--- Information supplied ---

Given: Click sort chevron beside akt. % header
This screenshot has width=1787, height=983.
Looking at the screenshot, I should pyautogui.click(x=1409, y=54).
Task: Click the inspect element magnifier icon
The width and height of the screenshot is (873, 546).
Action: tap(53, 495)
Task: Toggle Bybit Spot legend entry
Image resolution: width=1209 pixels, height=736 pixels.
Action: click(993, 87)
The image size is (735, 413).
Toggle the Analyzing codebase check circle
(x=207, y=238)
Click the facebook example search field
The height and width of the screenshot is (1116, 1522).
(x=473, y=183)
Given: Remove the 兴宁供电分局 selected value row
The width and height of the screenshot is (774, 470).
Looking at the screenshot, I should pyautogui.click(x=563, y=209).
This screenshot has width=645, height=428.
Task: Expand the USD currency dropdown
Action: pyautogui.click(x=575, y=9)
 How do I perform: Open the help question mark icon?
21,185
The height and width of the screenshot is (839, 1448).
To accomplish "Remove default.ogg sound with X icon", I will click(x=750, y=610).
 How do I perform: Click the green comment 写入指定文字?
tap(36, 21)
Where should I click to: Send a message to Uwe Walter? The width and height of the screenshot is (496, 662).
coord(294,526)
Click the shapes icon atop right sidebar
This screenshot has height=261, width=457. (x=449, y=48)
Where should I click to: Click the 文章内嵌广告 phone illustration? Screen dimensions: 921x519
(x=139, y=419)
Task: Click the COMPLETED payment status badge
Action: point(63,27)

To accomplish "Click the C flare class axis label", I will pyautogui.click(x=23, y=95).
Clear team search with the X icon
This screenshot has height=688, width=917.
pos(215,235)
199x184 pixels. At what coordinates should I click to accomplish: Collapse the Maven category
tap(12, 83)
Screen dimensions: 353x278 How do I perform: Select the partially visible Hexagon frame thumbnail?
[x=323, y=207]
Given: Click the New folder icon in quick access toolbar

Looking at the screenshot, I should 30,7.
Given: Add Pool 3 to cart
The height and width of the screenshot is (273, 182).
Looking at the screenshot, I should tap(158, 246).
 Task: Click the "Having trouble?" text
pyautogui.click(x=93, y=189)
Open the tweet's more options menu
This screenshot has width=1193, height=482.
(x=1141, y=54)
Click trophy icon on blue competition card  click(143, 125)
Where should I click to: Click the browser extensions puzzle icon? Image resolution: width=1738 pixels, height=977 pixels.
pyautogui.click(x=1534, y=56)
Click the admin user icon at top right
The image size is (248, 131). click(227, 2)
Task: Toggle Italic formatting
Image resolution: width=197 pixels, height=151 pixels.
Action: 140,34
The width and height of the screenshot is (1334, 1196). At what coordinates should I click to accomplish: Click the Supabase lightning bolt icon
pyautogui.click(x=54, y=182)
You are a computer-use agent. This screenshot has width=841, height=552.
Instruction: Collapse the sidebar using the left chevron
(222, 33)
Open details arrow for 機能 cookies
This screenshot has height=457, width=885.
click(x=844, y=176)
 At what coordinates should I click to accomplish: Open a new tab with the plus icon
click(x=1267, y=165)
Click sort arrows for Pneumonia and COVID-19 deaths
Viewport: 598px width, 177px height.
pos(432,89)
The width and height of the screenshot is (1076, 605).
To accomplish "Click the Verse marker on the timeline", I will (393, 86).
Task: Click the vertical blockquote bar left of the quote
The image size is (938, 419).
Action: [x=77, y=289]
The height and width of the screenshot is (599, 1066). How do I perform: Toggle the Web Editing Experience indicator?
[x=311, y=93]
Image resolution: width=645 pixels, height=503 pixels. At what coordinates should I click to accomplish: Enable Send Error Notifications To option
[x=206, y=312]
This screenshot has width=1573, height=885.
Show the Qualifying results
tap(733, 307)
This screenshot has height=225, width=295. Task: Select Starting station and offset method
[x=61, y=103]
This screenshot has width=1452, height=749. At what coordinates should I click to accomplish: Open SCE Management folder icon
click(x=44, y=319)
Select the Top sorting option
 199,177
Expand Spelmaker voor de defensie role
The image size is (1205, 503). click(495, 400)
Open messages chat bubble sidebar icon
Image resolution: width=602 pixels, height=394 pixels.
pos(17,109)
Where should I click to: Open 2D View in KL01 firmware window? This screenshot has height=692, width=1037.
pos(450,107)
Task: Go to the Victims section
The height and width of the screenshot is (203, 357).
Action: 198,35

---

*Direction:*
Reproduce the records between the lines holding "Where should I click to: Click the browser" and "pos(17,109)", inclusive, substituting "side panel" for every "sidebar" and leaving all else unchanged.

*Output of the exercise:*
Where should I click to: Click the browser extensions puzzle icon? Image resolution: width=1738 pixels, height=977 pixels.
pyautogui.click(x=1534, y=56)
Click the admin user icon at top right
The image size is (248, 131). click(227, 2)
Task: Toggle Italic formatting
Image resolution: width=197 pixels, height=151 pixels.
Action: 140,34
The width and height of the screenshot is (1334, 1196). At what coordinates should I click to accomplish: Click the Supabase lightning bolt icon
pyautogui.click(x=54, y=182)
You are a computer-use agent. This screenshot has width=841, height=552.
Instruction: Collapse the side panel using the left chevron
(222, 33)
Open details arrow for 機能 cookies
This screenshot has height=457, width=885.
click(x=844, y=176)
 At what coordinates should I click to accomplish: Open a new tab with the plus icon
click(x=1267, y=165)
Click sort arrows for Pneumonia and COVID-19 deaths
Viewport: 598px width, 177px height.
pos(432,89)
The width and height of the screenshot is (1076, 605).
To accomplish "Click the Verse marker on the timeline", I will (393, 86).
Task: Click the vertical blockquote bar left of the quote
The image size is (938, 419).
Action: [x=77, y=289]
The height and width of the screenshot is (599, 1066). How do I perform: Toggle the Web Editing Experience indicator?
[x=311, y=93]
Image resolution: width=645 pixels, height=503 pixels. At what coordinates should I click to accomplish: Enable Send Error Notifications To option
[x=206, y=312]
This screenshot has width=1573, height=885.
Show the Qualifying results
tap(733, 307)
This screenshot has height=225, width=295. Task: Select Starting station and offset method
[x=61, y=103]
This screenshot has width=1452, height=749. At what coordinates should I click to accomplish: Open SCE Management folder icon
click(x=44, y=319)
Select the Top sorting option
 199,177
Expand Spelmaker voor de defensie role
The image size is (1205, 503). click(495, 400)
Open messages chat bubble side panel icon
Image resolution: width=602 pixels, height=394 pixels.
pos(17,109)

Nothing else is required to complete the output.